Se nei mesi scorsi si parlava solo dell’ipotesi di una stretta imminente, adesso si tratta di una solida realtà che ha preso vita dopo l’incontro del premier cinese con una decina di aziende del settore e la conseguente decisione da parte della Commissione nazionale per lo sviluppo e la riforma di una serie di regole e progetti relativi all’innovazione digitale con particolare attenzione all’AI.

Le aziende cinesi stanno lavorando – come nel resto del mondo – ai loro prodotti AI e tra i più celebri ci sono Tongyi Qianwen di Alibaba (AI generativa con capacità simili a quelle di ChatGPT) e Ernie bot di Baidu – multinazionale specializzata anche nello sviluppo dell’intelligenza artificiale -, anche questa progettata come risposta al ChatGPT degli Stati Uniti che non è mai arrivato in Cina.

Daniel Zhang, presidente esecutivo di Alibaba, ha affermato che questo è un «momento spartiacque segnato dall’intelligenza artificiale generativa e dal cloud computing» e che «tra dieci o vent’anni, quando ci guarderemo indietro, ci renderemo conto che eravamo tutti sulla stessa linea di partenza. Cogliere queste opportunità future è un desiderio comune e richiede una visione condivisa».

La regolamentazione AI Cina prevede che «abbracci i valori socialisti»

Una bozza della legge cinese sull’AI era già trapelata negli scorsi mesi con riferimento ai valori socialisti da rispettare e al fatto che lo sviluppo della tecnologia non debba sovvertire i poteri dello Stato, non debba incitare alla divisione del Paese e non debba minare l’unità nazionale.

Sin da subito il testo è parso stringente, più attento ad addomesticare l’AI secondo i voleri del governo cinese che a proteggere gli utenti dai rischi dell’AI (dalla disinformazione ai suggerimenti per commettere reati). Alla fine dei conti, però, il regolamento approvato è stato definito più morbido rispetto alle aspettative. Alle versioni cinesi di ChatGPT sembra quindi spettare una libertà maggiore rispetto a quella che era stata preventivata precedentemente.

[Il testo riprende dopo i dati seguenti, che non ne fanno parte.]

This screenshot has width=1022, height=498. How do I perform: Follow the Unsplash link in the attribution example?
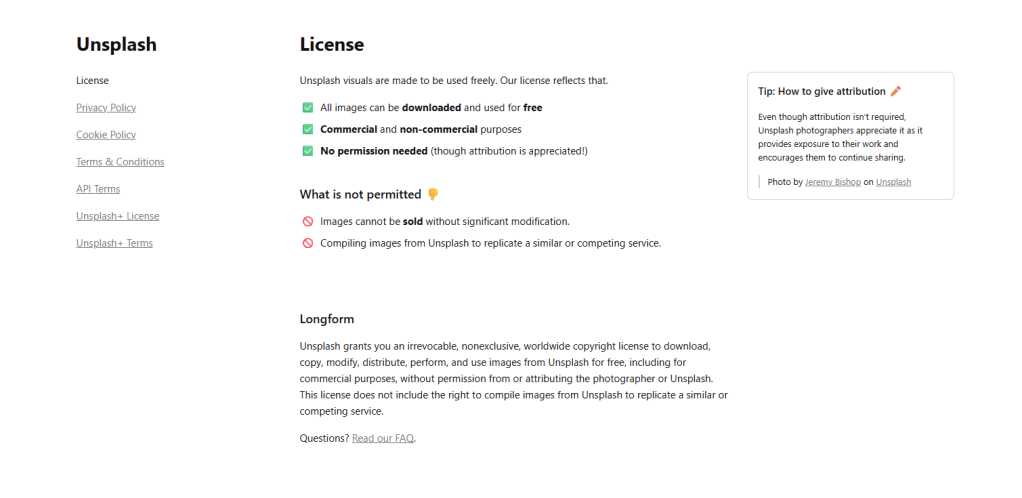[893, 182]
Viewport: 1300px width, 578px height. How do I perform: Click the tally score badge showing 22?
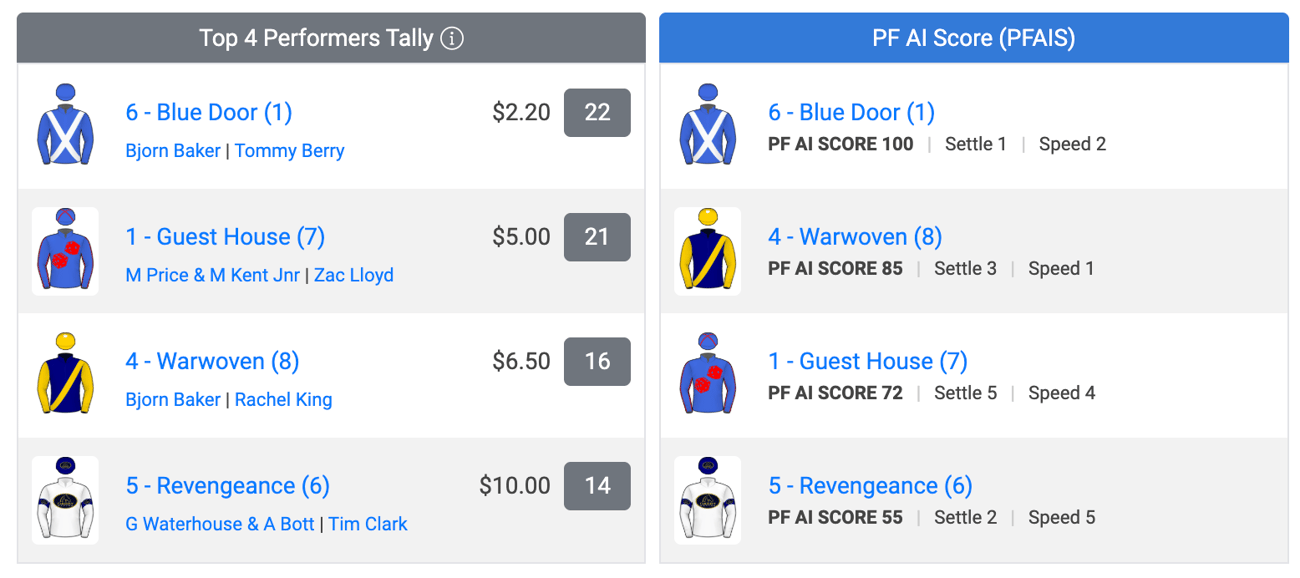(597, 112)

Ma cosa vuol dire che l’AI è chiamato a rispettare valori socialisti? Le aziende private sono invitate a orientare i loro sforzi e i loro investimenti in quelli che sono i settori chiave per il raggiungimento degli obiettivo politico-tecnologici del partito che governa la Cina. Alle agenzie governative competenti rispetto al regolamento – quelle che lo hanno anche emesso, ovvero la Commissione nazionale per lo sviluppo e la riforma e il ministero della Scienza e della tecnologia – spetta l’autorità di «supervisionare e ispezionare i servizi di intelligenza artificiale generativa in base alle loro responsabilità». Cosa vuol dire questo? Che i fornitori dovranno cooperare e rendere conto rispetto alle fonti dei dati, alle regole di labeling e al funzionamento degli algoritmi. I produttori di chip, modelli di software e di intelligenza artificiale – inoltre – sono anche invitati a definire una serie di standard internazionali per gli scambi tecnologici.

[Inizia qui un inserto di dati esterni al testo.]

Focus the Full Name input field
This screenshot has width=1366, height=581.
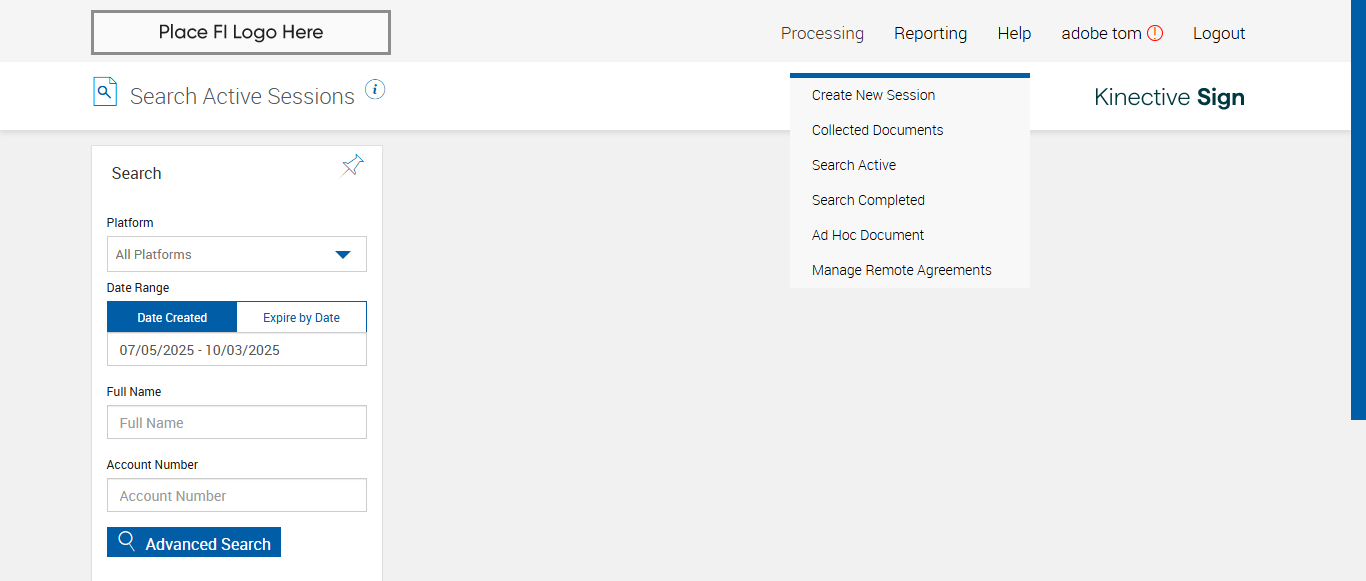(237, 423)
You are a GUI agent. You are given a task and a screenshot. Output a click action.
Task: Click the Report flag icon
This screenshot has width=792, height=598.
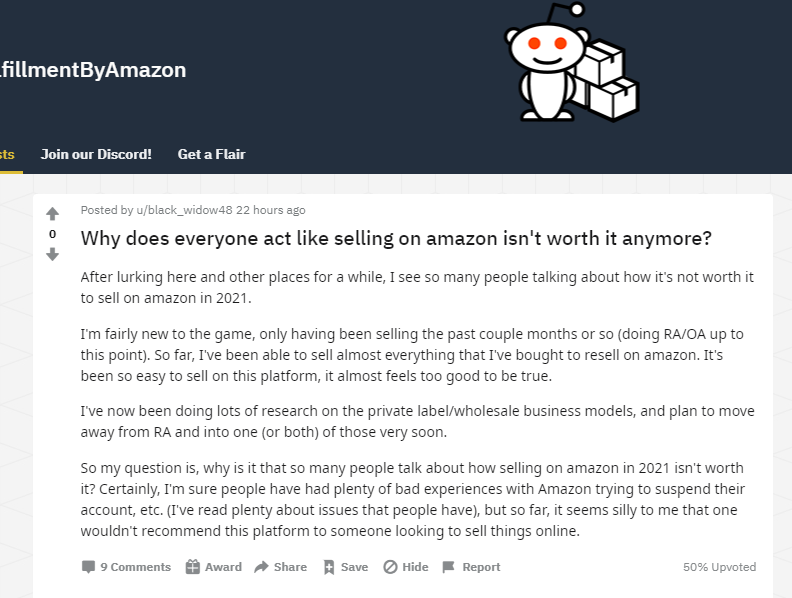pyautogui.click(x=448, y=567)
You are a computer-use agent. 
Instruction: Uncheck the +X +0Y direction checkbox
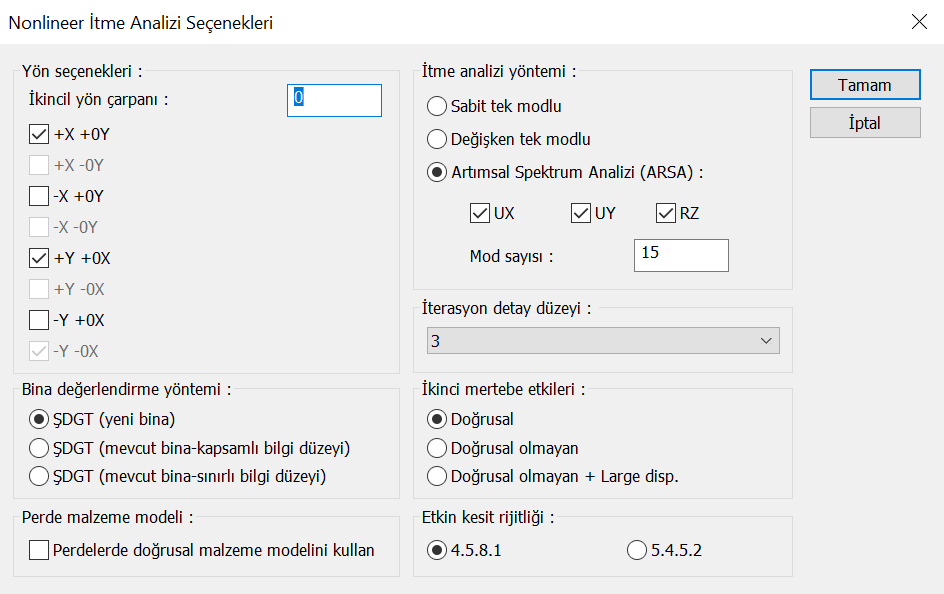coord(40,134)
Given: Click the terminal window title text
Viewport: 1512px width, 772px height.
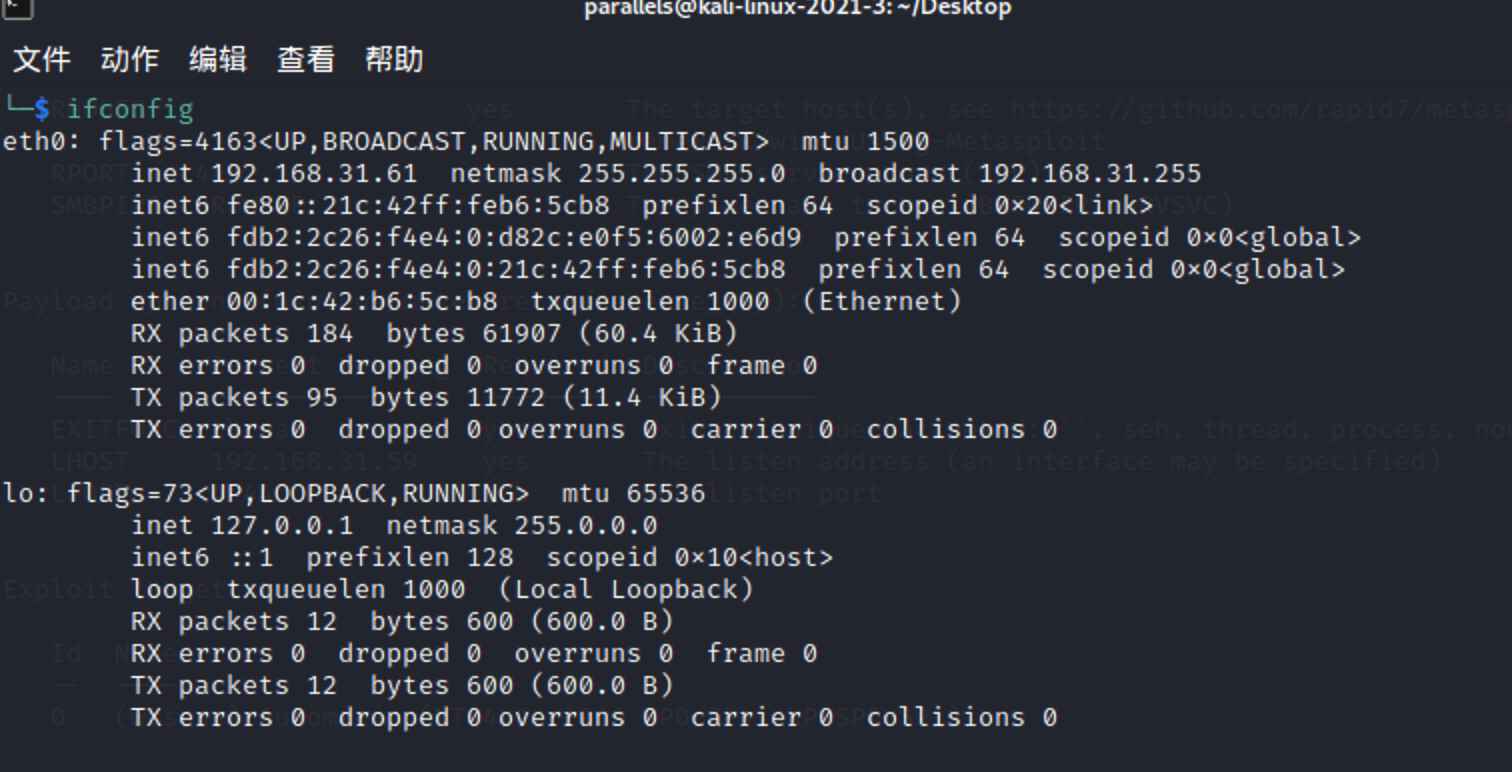Looking at the screenshot, I should (x=797, y=8).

Ci sono però una serie di organizzazioni che non devono preoccuparsi del regolamento poiché ad esso non sono soggette (una specifica che nella bozza trapelata a luglio non era presente): «Le organizzazioni industriali, le imprese, le istituzioni educative e di ricerca scientifica, le istituzioni culturali pubbliche, le istituzioni professionali pertinenti, ecc. che sviluppano e applicano tecnologie di intelligenza artificiale generativa senza fornire servizi di intelligenza artificiale generativa al pubblico nazionale non sono soggette alle disposizioni delle presenti misure».

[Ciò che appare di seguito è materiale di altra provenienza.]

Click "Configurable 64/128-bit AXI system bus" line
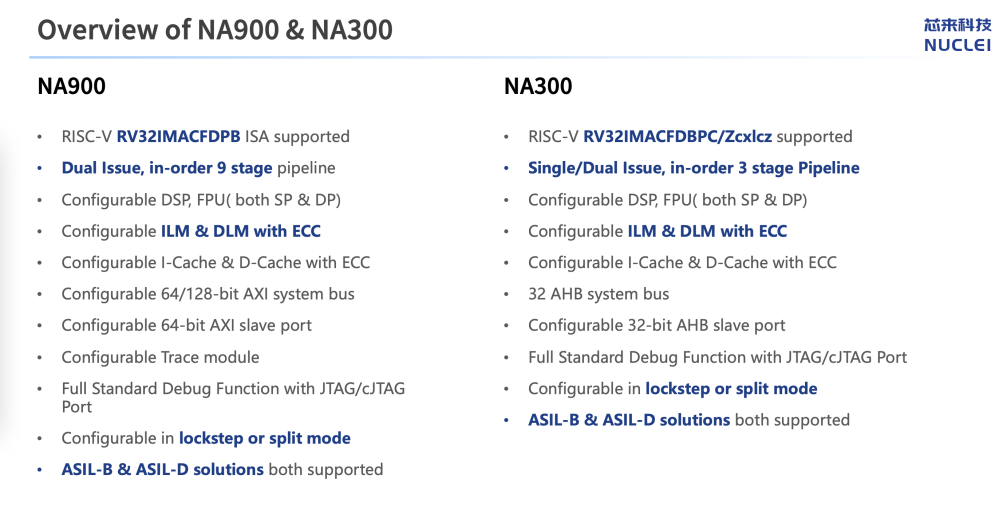The image size is (999, 510). [x=208, y=294]
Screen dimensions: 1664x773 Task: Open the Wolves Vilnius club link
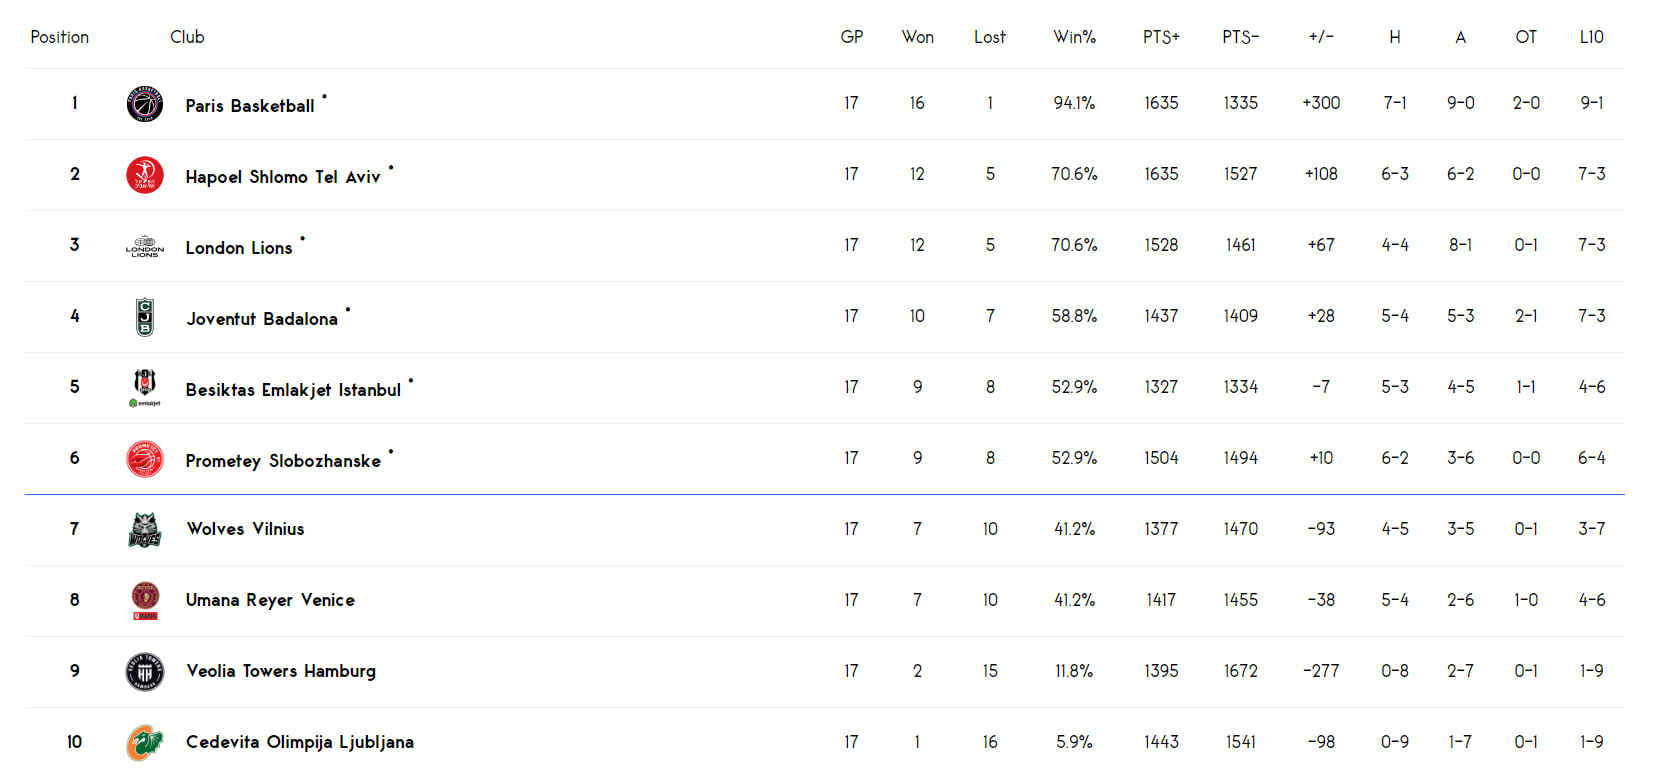(x=245, y=529)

A far notare cosa significa questo sono stati i giornalisti Jia Yuxuan e Wang Zicheng, che hanno sottolineato – come riporta anche Wired – come le misure di regolamentazione si applicheranno solo ai servizi forniti al pubblico e non a quelli che al pubblico non si rivolgono. Questa precisazione punta a equilibrare il controllo dell’utilizzo dell’AI (considerato anche che, finora, nessuno strumento è stato reso disponibile al pubblico in Cina) e la necessità di far progredire la ricerca nell’ambito.

Tutte le regole – tra cui troviamo l’obbligo per i fornitori di piattaforme di fare una revisione di sicurezza e di registrare i servizi presso il governo cinese – entreranno in vigore il 15 agosto 2023.